Boz had a new acoustic guitar, an Alvarez and asked if I would like to play it. I gave it a few strums and agreed I would. The last time I was here was in 2010, recording my ‘Battle Stations’ album and I had used a really old Epiphone acoustic which I was really fond of and looking forward to playing but there was no sign of it about and I did’t feel like asking for fear of putting him to the trouble of looking for it. Boz is a very generous and obliging fellow and I was sure if I asked, he would have gone out of his way to accommodate me.
I was very tired as I started to play (10pm) but was really determined to make a good start on the session as I knew I would only have a couple of days in the studio with Boz. He planned to fly to Rome to work with Morrissey on his new album. Turns out the songs on his back up drives were ones he wrote for the forthcoming Morrissey album “Low In High School’.

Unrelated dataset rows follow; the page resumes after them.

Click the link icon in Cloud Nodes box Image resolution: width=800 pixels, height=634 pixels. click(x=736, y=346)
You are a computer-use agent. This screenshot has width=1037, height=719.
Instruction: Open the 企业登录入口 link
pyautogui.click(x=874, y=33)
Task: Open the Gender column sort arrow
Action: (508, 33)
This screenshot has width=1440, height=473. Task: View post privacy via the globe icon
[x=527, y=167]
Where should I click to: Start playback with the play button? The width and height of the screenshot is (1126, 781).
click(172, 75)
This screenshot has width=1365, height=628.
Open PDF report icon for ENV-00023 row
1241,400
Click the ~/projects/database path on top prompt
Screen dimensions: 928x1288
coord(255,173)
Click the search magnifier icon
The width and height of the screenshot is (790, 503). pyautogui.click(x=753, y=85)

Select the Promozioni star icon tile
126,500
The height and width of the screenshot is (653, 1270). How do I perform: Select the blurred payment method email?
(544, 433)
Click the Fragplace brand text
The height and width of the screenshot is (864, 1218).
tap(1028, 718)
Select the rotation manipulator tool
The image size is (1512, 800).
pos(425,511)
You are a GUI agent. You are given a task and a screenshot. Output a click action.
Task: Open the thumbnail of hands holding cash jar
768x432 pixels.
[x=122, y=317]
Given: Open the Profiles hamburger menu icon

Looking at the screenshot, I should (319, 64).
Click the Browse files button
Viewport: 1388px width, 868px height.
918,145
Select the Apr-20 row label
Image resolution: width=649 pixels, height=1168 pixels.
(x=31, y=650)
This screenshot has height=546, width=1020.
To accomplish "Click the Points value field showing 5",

The next song we worked on was another acoustic track called ‘Country Mountain’. This one was written in Portugal the last time I was here (September, 2010) influenced by my experience with Boz and my friends. On writing this, I had decided that if I was lucky enough to ever get the chance to work with Boz again, it would be here, in Serra Vista Studio that I would record this song. It turned out amazing with Boz adding a mandolin (strung by me) over the acoustic guitars. Beautiful…
As day one came to a close, from the control room, we listened back for a while and marvelled at the work we had achieved. It wasn’t finished at this point but we could tell this had potential to be something really special.
I started singing along as we listened but not words.. just a weird harmony whoop that came to mind. Boz threw me look. “What the **** was that? Will you remember to sing that in the morning?” he enquired.
I was too tired to do anymore for now so I promised him I would do my best to remember the weird harmony. As I went off to find my bed for the night, I hummed the harmony to myself hoping to ingrain it in my tired brain for recall the next day.